Throughout, but not with an overly heavy hand, Levene weaves the theme of how baking is mostly something done by women (except for professionals in France, who are nearly all men), and tries to analyze whether this is good, bad or indifferent. To her credit, she doesn’t have a simplistic “woman in kitchen bad” approach; rather, she (channeling Nigella Lawson) notes that a woman can be, by her own choice and to her own advantage, a “domestic goddess,” and there is nothing inherently demeaning about women baking or, for that matter, sex roles in general, even if dictated by culture more than biology. She notes “the much overlooked fact that women are attached to homemaking and housekeeping even in an era when these things are not fashionable or expected of liberated and career-capable women”—by the choice of those women. In many ways, after all, baking and cookbooks were methods throughout history by which women were able to flaunt their abilities, and they are obviously methods of nurturing, which biologically is tied more to women than men (not that Levene mentions this last, obvious and indisputable yet not politically correct, point). Almost all famous cookbooks in history were written by women, and women like Julia Child are indissolubly identified with modern cuisine, so to suggest that necessarily “baking = drudgery for women” is pretty obviously wrong.

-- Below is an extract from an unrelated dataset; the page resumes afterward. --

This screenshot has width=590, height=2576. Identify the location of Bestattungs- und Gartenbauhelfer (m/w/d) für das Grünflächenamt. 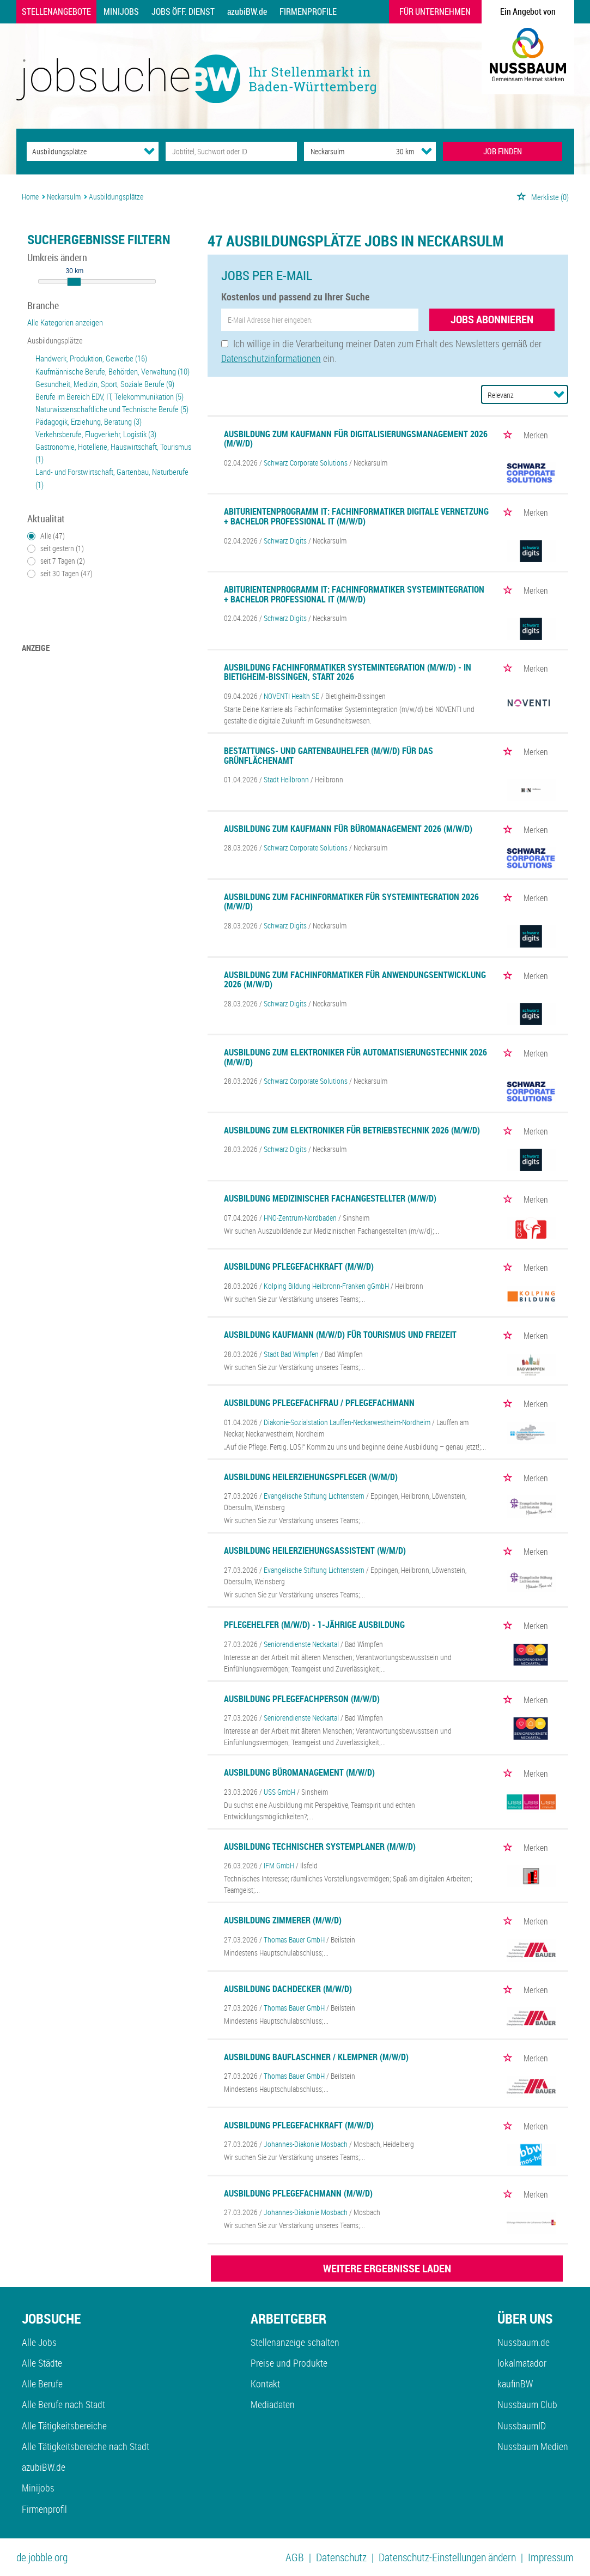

Levene covers the 20th Century as well—the wars, the shortages and resulting use of ersatz ingredients, the 1950s, the changing cultural role and symbolism of birthday cakes, and, finally, the recent cupcake craze, which has largely, but not completely, burnt out. This last she uses to return to the theme of women’s relationship to cake, noting that women dominate the trade and the home production of cupcakes, which she ascribes to cultural reasons, and also notes that cupcakes are a frippery of the affluent. But that doesn’t mean they, and cakes in general, are not popular for good reason. In these days of political bitterness, every one of us can get behind a good slice of cake, and then line up for seconds. It’s time for me to work on my Simnel cake!